The MyoSure Lite device provides technical advantages over D&C. While tissue collection times were similar with both methods, the morcellator is guided by direct visualization whereas D&C remains a blind technique. The uterine lining is continually imaged with the MyoSure Lite hysteroscope, allowing real-time assessment of the intrauterine workspace to ensure thorough endometrial sampling. Unlike D&C, repeated instrument insertions are not needed with the MyoSure Lite, rendering it a much less-invasive sampling. The blunt distal end of the morcellator has larger surface area compared to standard sharp curettes, which theoretically lowers the likelihood of inadvertent uterine puncture. Indeed, the MyoSure Lite system has a large and increasing body of favorable safety data.12,14,21 Whereas endometrial sampling by D&C is an open system for tissue collection, the MyoSure Lite morcellator is part of a closed-loop, continuously irrigated tissue extraction system, wherein the resected endometrial tissue specimen is immediately suctioned into the instrument and specimen fragments are immobilized in an external collection trap, thereby precluding unintentional sample loss. Thus, the MyoSure Lite system captures essentially all endometrial tissues removed by the high-speed blade, resulting in samples that are well-suited for histologic analysis.

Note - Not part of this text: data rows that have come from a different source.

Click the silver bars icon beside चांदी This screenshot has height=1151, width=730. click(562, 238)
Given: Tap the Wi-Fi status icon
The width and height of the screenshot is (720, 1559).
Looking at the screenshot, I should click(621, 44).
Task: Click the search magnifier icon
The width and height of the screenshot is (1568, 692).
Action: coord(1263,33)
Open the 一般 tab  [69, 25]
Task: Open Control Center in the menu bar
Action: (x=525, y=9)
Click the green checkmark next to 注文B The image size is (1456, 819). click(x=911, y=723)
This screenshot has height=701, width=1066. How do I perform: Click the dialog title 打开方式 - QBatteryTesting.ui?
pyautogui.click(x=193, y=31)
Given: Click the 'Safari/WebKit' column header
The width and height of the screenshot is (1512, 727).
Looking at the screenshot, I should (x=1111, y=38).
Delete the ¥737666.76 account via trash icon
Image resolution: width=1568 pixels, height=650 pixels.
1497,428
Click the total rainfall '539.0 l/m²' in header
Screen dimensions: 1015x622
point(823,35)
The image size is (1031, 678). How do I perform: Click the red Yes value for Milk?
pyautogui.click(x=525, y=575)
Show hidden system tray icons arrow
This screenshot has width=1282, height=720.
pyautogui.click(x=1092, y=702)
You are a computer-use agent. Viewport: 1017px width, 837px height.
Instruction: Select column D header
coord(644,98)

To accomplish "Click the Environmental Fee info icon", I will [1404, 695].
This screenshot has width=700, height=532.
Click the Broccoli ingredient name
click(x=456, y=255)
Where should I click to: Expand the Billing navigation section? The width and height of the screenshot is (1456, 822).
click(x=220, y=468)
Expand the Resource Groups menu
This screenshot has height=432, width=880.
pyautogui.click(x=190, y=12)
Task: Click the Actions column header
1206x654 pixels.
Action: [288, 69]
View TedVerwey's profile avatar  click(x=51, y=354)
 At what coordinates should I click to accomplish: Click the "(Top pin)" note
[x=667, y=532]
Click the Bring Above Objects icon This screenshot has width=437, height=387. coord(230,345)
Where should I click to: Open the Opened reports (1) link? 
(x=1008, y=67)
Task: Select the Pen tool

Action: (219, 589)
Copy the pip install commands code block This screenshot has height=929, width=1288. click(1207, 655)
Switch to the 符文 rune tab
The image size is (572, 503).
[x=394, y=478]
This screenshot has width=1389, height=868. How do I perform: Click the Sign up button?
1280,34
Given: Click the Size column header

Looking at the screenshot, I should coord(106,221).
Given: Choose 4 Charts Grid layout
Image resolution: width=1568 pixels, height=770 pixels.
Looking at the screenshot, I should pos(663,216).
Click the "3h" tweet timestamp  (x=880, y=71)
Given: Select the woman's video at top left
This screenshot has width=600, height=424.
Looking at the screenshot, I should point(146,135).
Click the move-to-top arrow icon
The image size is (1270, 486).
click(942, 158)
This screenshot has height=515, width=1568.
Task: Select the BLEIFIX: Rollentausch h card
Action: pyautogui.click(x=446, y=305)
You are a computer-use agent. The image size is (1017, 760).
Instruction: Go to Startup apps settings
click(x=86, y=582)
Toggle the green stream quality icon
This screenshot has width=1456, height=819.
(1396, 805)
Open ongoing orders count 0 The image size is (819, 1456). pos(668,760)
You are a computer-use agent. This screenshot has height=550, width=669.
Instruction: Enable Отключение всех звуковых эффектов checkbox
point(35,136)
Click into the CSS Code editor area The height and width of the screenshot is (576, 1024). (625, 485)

Study strengths included a design that directly allowed comparison of MyoSure Lite to D&C sampling in the same uterus and the masking of the interpreting pathologist. Primary limitations of this pilot study included the relatively small number of uteri tested and the ex vivo nature of our experimental model. Additionally, no uterine pathology other than atrophic endometrium was included in the study analysis, so further studies are needed to determine if MyoSure Lite sampling identifies more pathology than traditional D&C. This will be explored in planned prospective randomized studies of endometrial sampling in human volunteers. The MyoSure Lite hysteroscopic tissue removal system may provide larger amounts of higher-quality endometrial tissue specimens than conventional D&C.
The authors thank Matt Silverman PhD (Biomedical Publishing Solutions, Delray Beach, FL, USA) for analytical, statistical, and editing services in preparing this manuscript. This study was funded by Hologic Inc., the study device manufacturer. This work was presented, in part, in poster format at the 2015 Annual Congress of the American Association of Gynecologic Laparoscopists, November 15-19, Las Vegas, NV, USA.
PR designed the study and recruited participants. All authors were involved in data acquisition and interpretation, drafting/revising the manuscript, and critical review, and approved the submission of the report for publication.
Dr Rosenblatt received speaker fees from Hologic. The authors report no other conflicts of interest in this work.